[Saved entries]
- - - - -

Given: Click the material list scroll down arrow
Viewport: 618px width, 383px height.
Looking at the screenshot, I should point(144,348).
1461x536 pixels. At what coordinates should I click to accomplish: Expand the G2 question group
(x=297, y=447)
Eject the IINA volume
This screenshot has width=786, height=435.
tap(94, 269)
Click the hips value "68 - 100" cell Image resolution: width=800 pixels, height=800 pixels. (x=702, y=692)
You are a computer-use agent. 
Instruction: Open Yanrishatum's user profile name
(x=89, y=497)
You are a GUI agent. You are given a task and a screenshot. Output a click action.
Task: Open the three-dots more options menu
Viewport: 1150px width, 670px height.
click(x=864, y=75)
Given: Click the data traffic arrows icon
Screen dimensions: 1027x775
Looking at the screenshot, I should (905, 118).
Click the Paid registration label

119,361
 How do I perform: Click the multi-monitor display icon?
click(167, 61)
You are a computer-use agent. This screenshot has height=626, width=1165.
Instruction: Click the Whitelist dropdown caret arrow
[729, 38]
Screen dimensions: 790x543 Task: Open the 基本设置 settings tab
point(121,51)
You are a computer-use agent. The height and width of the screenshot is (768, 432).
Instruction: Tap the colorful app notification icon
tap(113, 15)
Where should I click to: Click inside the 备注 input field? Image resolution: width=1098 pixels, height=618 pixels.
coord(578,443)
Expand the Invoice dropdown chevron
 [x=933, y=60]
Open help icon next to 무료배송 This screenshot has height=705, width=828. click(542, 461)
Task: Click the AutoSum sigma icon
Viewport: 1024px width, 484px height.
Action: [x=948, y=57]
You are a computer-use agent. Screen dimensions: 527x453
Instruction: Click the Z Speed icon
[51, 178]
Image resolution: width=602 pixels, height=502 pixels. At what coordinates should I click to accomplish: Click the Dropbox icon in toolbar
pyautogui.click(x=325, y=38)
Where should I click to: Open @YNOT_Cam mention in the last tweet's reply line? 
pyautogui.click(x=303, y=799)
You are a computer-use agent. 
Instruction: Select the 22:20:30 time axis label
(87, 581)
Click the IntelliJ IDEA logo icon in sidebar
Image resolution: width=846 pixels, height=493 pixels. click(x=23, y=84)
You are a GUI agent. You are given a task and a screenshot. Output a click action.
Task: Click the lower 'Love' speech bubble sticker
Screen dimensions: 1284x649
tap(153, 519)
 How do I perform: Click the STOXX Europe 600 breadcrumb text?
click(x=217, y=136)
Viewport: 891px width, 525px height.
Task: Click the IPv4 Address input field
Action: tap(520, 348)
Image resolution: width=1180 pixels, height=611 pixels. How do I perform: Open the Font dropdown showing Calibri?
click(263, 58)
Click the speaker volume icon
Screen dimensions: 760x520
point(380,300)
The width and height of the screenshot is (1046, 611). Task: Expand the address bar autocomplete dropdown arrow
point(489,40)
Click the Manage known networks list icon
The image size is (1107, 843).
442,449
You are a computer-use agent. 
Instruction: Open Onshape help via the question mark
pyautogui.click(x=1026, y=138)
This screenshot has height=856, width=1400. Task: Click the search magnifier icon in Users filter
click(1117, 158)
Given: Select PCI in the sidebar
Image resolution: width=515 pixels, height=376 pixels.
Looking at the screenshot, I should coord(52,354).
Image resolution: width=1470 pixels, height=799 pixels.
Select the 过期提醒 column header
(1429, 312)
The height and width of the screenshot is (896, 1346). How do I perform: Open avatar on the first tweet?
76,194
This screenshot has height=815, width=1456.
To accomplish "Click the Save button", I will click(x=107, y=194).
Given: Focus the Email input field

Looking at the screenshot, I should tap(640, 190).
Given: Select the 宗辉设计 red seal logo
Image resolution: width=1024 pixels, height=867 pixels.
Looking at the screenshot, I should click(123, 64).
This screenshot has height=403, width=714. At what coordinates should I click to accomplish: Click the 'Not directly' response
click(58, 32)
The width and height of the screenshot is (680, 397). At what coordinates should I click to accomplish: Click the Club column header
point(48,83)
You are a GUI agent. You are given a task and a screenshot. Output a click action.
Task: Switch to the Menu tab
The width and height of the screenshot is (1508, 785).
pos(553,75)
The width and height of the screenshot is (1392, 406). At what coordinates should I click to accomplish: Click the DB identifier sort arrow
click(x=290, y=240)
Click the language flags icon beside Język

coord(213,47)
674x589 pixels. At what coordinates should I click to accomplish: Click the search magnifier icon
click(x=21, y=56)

- - - - -

| How to complete this task |
Reproduce every line above containing "volume".

| Written reply |
Eject the IINA volume
Click the speaker volume icon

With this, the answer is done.